Hello World

“Model behavior is not determined by architecture, hyperparameters, or optimizer choices. It’s determined by your dataset, nothing else. When you refer to “Lambda”, “ChatGPT”, “Bard”, or “Claude”, it’s not the model weights that you are referring to. It’s the dataset.” jbetker @ openai

Machine learning models are only as good as the data they’re trained on. Our mission is simple: create the best training sets to build the world’s best models.

Everyone agrees that data quality is critical for building state-of-the-art models. But how do you build a great training dataset?
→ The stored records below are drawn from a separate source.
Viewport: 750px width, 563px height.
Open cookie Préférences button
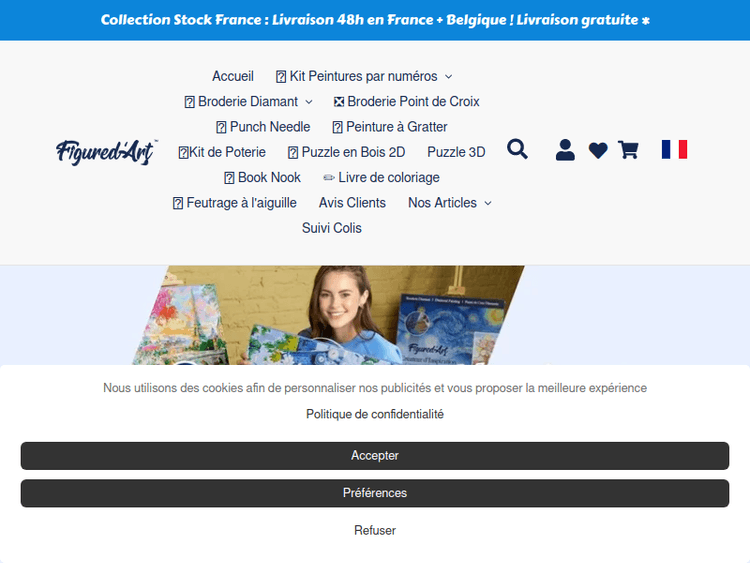click(x=375, y=493)
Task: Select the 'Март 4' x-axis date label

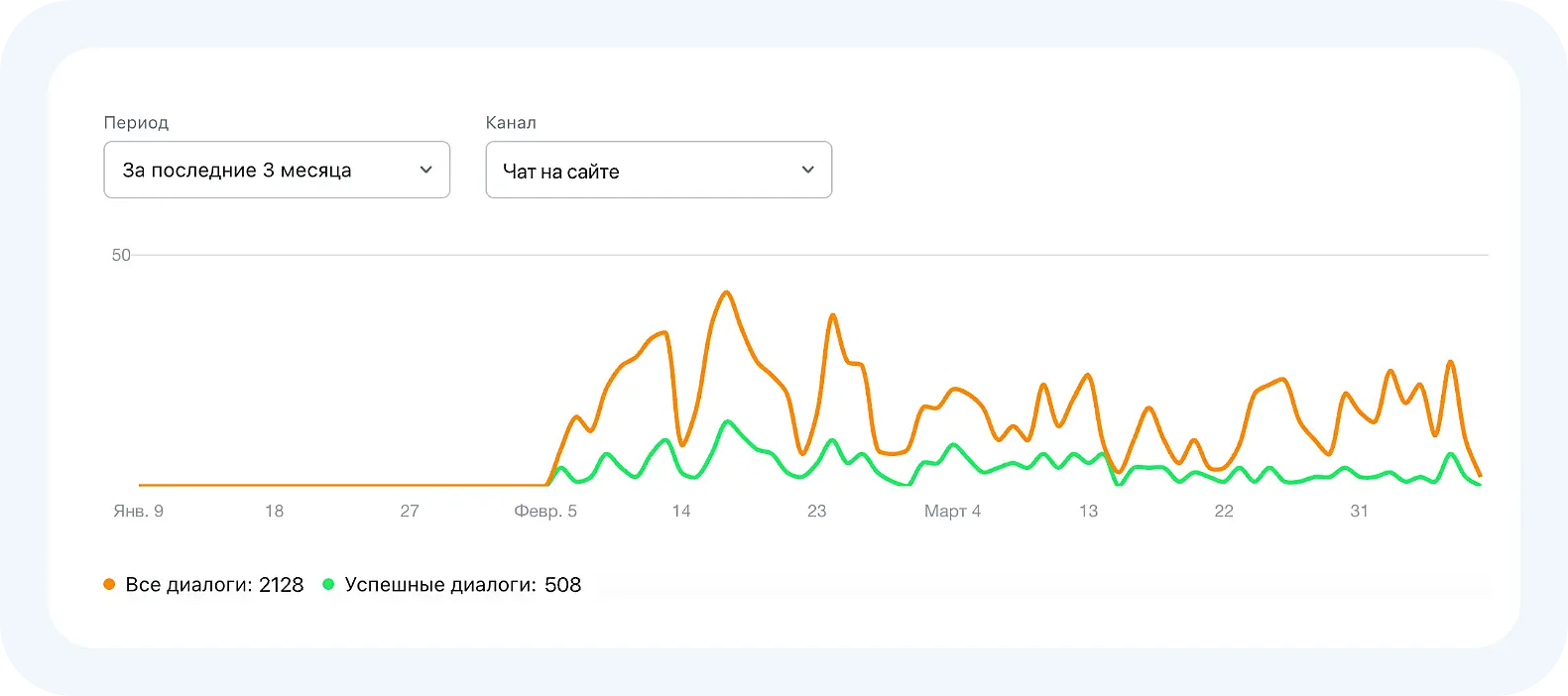Action: click(952, 512)
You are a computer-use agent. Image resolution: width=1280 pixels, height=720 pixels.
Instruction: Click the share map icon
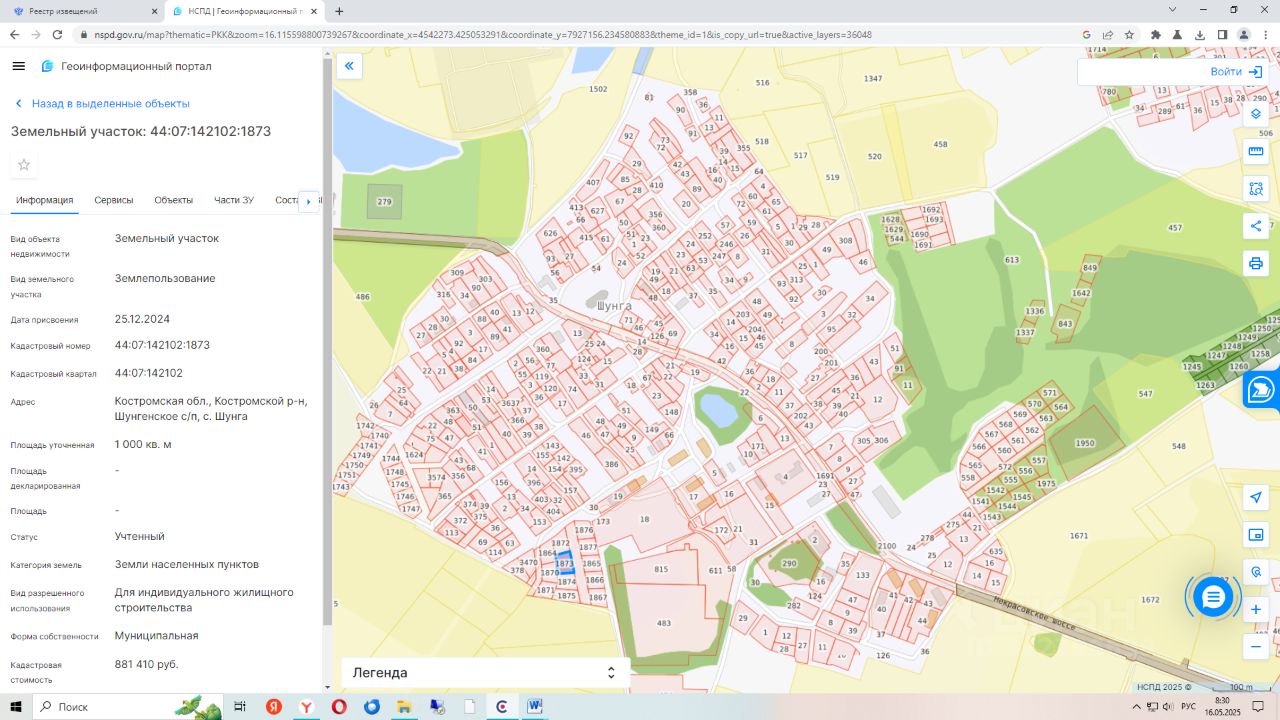(x=1256, y=226)
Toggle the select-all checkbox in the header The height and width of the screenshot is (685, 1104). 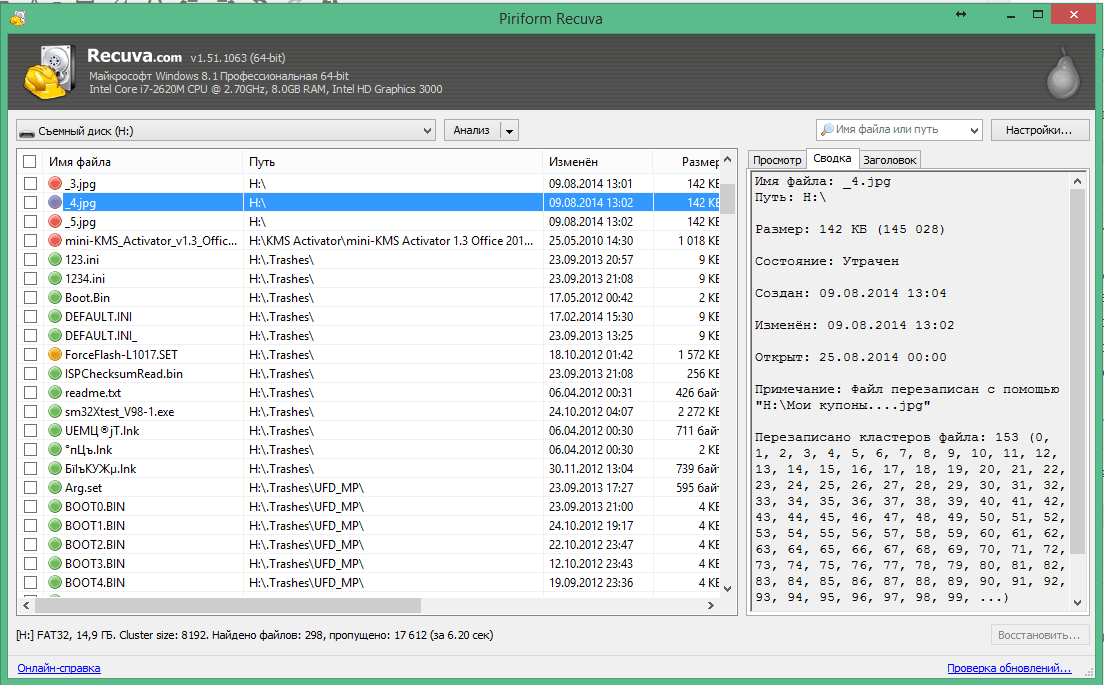tap(30, 162)
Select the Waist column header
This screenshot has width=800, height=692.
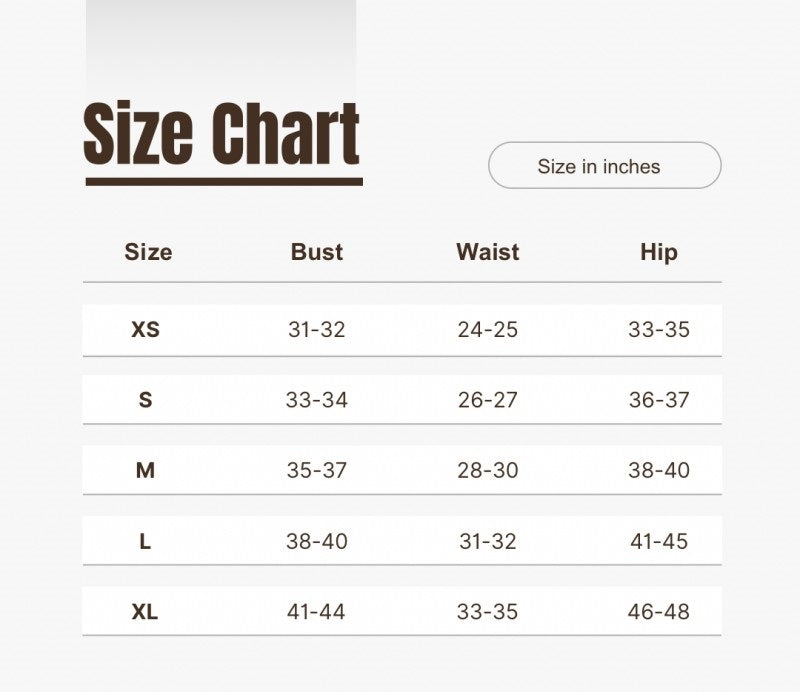coord(488,252)
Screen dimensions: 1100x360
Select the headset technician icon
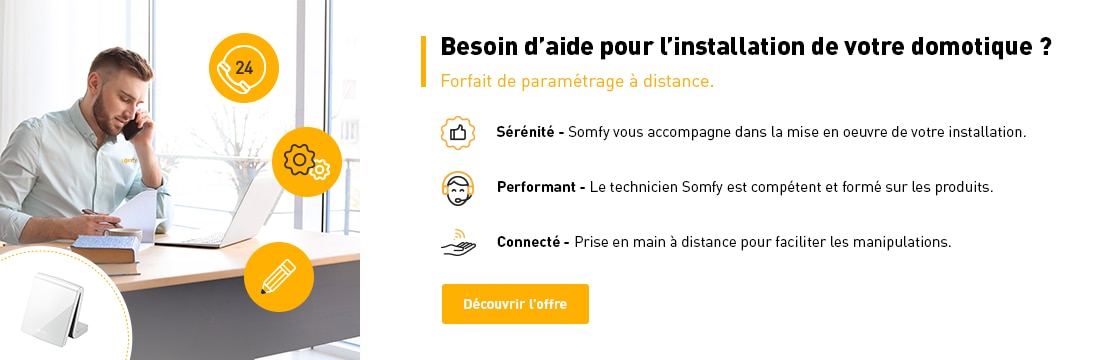[458, 187]
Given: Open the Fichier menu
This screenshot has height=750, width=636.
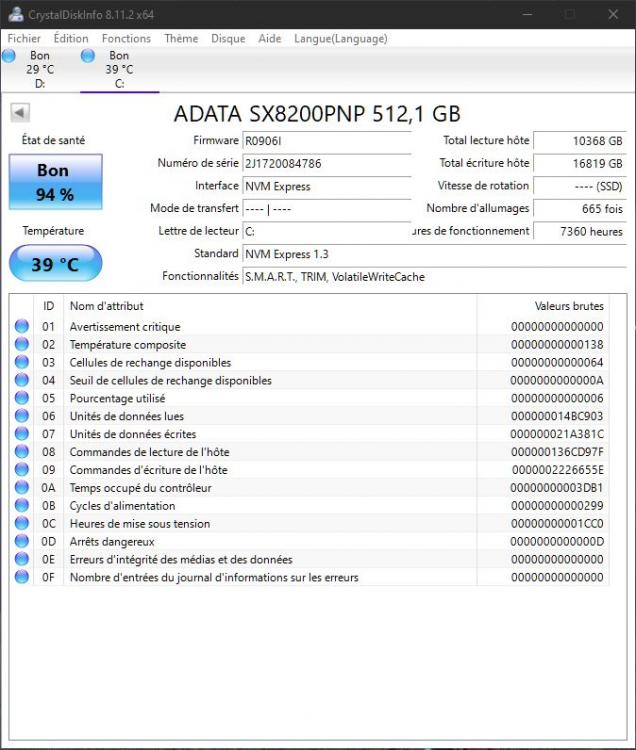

At Hyperparam we believe that it is impossible to do good data science without being intimately familiar with your training data. But where do you even start? Modern LLM depend on terabytes of unstructured text data. Most data tools cannot handle this scale of data interactively, or require sampling to show only a tiny slice of your data.

If you want to build a highly interactive tool for working with data, the browser is the only tool for building modern UIs. The question is: can the browser handle massive text datasets interactively? Yes. By leveraging modern web APIs, and with an obsessive focus on speed and architecture, we are building the world’s most scalable UI for data.

Building a UI for machine learning data is a necessary first step, but does not solve the problem of finding good vs bad quality data within massive datasets. To find the “needle in a haystack” we use machine learning models to reflect back on their own training set. Everyone evaluates models – we evaluate data.

Combine this new scalable UI with methods for evaluating ML data, and you have a powerful engine for iteratively developing the world’s best quality models.